- Source text -
# What's your favorite fly-fishing makes



## Chris V (Oct 18, 2007)

reels, rods, flies, etc


----------



## REDFISH101 (Mar 27, 2009)

My favorite setup i own is a tibor everglades 8wt on a custom 2pc with a crazy charlie pink with a little cystal flash...It catches everything (almost)


----------



## a (Oct 2, 2007)

REELS........Abel, Tibor, Ross, Nautilus 
RODS.........Sage, Loomis TFO, Echo
FLIES..........Umpqua, dupree spoons!!
SPORTSWEAR........Simms, Patagonia


----------



## timeflies (Oct 3, 2007)

Orvis rods because I know that I can have a new one here tomorrow if anything happens to it. however, I recently picked up a redington rs4 that is unbelievable with an intermediate line and a bulky fly. Reels are another story, I wish I had tibors or abels on all my rods, but for now I am throwing mid-arbor battenkills. Great for the money, but not my pick for a favorite. Flies? I can't remember the last time I bought a fly. My new kick has been the coca-cola daredevil spoon fly, and the fuzz bomb.


----------



## Russian (Jan 13, 2009)

Redington has decent cheap rods I have a few, I also like my Orvis rods, I try to pick up my Orvis gear on ebay or have a few hook ups on discounts. My 9wt Helios which was given to me as a gift is by far my favorite, casts like a dream. 
I also have a fleet of Orvis reels, they are easy to fix and I like Orvis's customer service. I really like the old Orvis DXRs they used to make, have a few of those, but also use their large arbor battenkills. Ross makes a good fly reel also. Of course I would love to have some of the more expensive brands, but I find I can pick up Orvis reels on ebay for a decent price and if the drag is shot get it replaced for next to nothing and you have a brand new reel again.
I tie all my own flies and order most the materials off Cabelas or go down to bass pro and Orvis to get what I cant get off cabelas. On occasion I will buy a fly though if I like the pattern. If its a particular pattern I cant find and want to learn how to tie I will order it off of a random site I find that has it on the net.

- Stated problem A -
Convert the rows below, from the line containing "Where should I click to: Launch" up to and including the line containing "I will point(529,815).", into a JSON list of strings with one string per line, omitting any blank lines.

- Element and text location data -
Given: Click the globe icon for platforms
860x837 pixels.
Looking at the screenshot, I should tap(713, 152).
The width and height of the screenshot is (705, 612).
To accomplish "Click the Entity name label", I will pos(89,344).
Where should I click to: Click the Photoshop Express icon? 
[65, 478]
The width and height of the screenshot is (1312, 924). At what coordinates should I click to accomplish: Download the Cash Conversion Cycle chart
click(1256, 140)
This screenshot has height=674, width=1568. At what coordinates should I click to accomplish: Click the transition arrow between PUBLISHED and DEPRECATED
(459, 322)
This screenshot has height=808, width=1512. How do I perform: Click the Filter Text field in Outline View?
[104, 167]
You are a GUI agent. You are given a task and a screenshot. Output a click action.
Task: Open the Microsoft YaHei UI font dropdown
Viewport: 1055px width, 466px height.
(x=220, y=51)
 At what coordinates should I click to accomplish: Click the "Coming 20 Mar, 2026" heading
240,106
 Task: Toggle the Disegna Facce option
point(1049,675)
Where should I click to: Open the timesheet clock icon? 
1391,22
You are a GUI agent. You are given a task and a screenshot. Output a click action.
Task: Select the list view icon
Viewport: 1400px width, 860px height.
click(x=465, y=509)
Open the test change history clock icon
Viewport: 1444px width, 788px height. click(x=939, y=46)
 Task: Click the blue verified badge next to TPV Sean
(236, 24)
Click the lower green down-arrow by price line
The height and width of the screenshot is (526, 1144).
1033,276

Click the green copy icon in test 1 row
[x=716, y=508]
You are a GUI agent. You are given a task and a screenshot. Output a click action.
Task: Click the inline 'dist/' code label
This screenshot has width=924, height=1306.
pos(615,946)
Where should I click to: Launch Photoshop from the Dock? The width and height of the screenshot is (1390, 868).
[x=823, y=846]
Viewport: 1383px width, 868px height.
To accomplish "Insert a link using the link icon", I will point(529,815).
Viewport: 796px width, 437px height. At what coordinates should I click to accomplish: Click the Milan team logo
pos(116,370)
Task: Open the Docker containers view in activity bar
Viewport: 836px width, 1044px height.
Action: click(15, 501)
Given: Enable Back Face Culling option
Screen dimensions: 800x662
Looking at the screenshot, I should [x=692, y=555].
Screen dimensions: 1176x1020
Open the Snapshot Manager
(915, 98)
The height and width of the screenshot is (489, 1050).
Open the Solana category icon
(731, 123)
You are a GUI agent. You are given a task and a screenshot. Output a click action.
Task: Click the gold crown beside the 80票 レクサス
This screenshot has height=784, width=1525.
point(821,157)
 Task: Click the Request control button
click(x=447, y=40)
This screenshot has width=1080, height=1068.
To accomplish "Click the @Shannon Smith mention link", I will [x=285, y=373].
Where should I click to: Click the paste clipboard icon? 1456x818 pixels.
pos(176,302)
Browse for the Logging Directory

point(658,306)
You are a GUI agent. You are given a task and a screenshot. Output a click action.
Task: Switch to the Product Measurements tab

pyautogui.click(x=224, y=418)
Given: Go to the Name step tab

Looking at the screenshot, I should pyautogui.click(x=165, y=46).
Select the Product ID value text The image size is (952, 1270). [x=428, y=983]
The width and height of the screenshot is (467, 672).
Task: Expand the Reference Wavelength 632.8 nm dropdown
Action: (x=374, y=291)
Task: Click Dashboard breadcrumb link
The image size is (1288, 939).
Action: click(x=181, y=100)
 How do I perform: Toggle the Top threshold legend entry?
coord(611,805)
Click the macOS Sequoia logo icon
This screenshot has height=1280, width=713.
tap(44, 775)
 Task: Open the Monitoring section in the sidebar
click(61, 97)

- Stated problem B -
Reproduce verbatim the passage of the fly-fishing thread from "## Chris V (Oct" up to and including "catches everything (almost)".

- Full solution A -
[
  "Where should I click to: Launch Photoshop from the Dock? The width and height of the screenshot is (1390, 868).",
  "[x=823, y=846]",
  "Viewport: 1383px width, 868px height.",
  "To accomplish \"Insert a link using the link icon\", I will point(529,815)."
]

- Full solution B -
## Chris V (Oct 18, 2007)

reels, rods, flies, etc


----------



## REDFISH101 (Mar 27, 2009)

My favorite setup i own is a tibor everglades 8wt on a custom 2pc with a crazy charlie pink with a little cystal flash...It catches everything (almost)